明治12年(1879年):堀田良助 時計卸・小売商を創業
文明開化を駆け抜けた創業者。
堀田家は代々、織田家や豊臣家と縁のある愛知県・津島神社の神官を務めてきた。その四代目として誕生したのが、創業者の堀田良助である。天保2年(1831年)に生まれ、20代から30代にかけて幕末の動乱を経験。封建社会の制度や習慣の衰退、「文明開化」と呼ばれる新時代の幕開けを全身で味わった。
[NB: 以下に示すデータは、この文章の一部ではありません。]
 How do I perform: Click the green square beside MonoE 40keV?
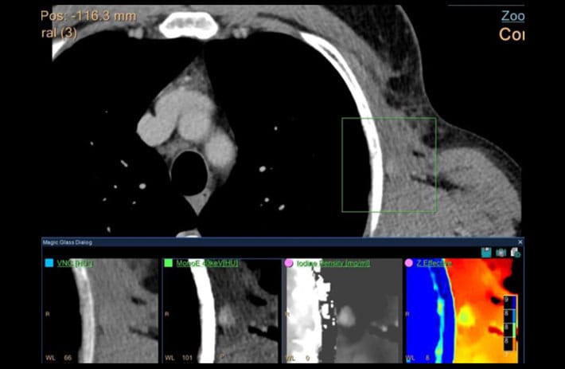(169, 262)
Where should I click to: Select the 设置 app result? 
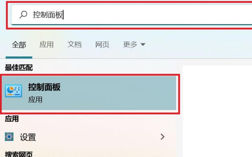85,137
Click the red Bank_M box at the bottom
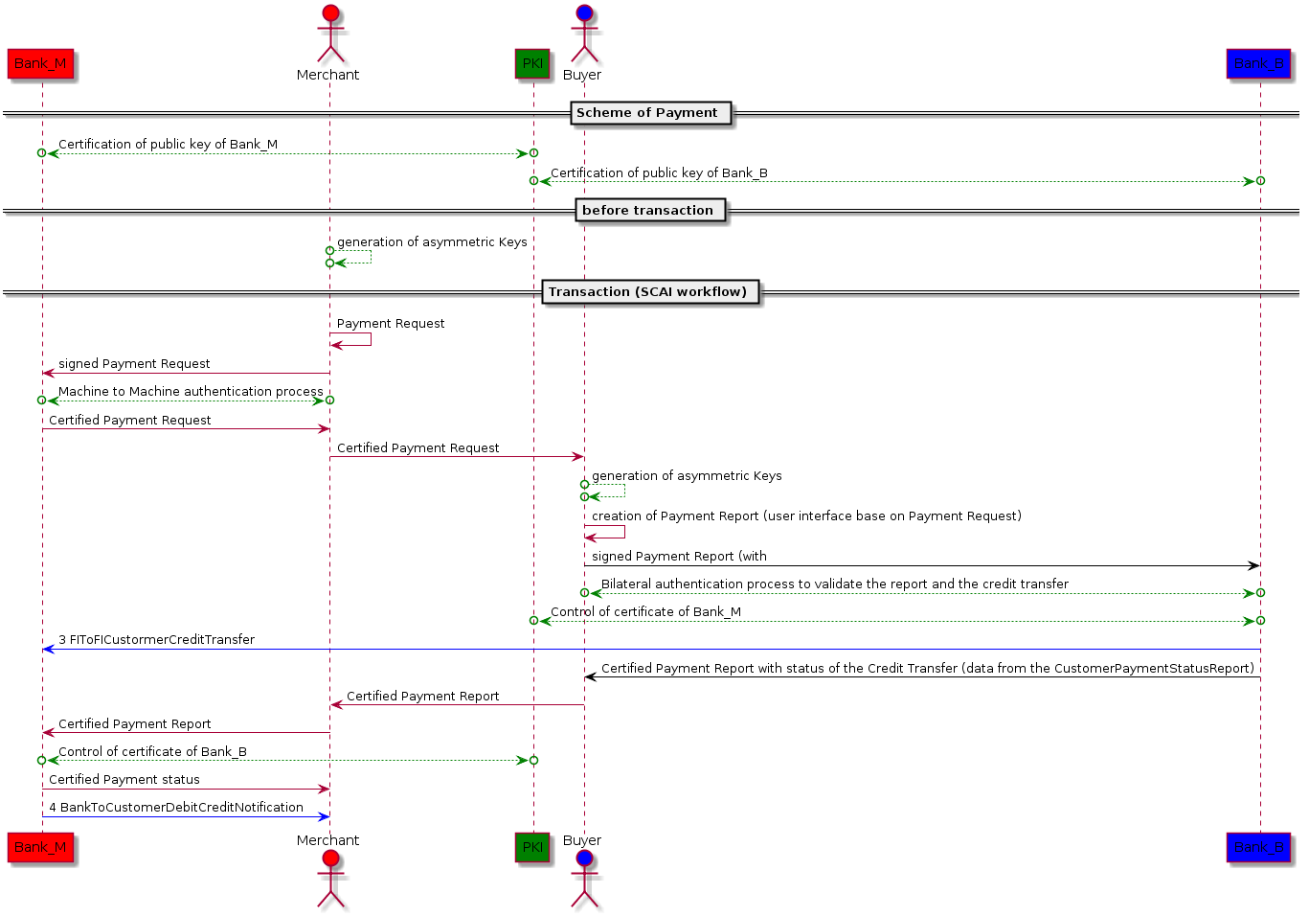Image resolution: width=1309 pixels, height=916 pixels. point(40,847)
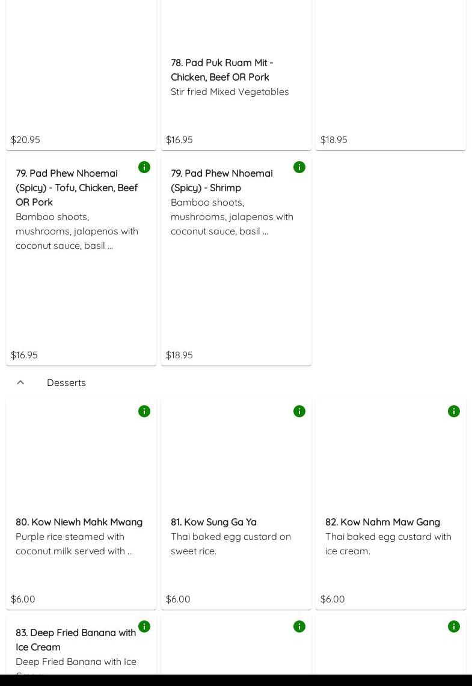This screenshot has height=686, width=472.
Task: View info icon for Kow Sung Ga Ya
Action: point(299,411)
現代風に言えば、起業家精神旺盛な人物だったのだろう。良助は神職を受け継いだものの、時代の荒波を好機と捉え、数々の商売を立ち上げている。いずれも失敗に終わったが、それでもなお諦めず、文明開化の花形商品「時計」に活路を見い出す。明治6年(1873年)に西洋各国に準じるかたちで太陽暦が採用され、「1日24時間」という新たな暮らしが始まっていたのだ。
その翌年、良助は名古屋随一の時計卸・小売商だった林市兵衛商店に入店。一から修行を積み、5年後に長者町で独立を果たした。この時、良助は47歳。当時の平均寿命が43歳ほどだと考えると、その情熱が並々ならぬものだったことが窺える。当時、時計は海外からの輸入に頼るほかなく、仕入れの際には横浜の商館まで足を伸ばす必要があった。当然、汽車などあるはずもない。人力車を乗り継ぎ、時計を担いで東海道300kmを行脚したという。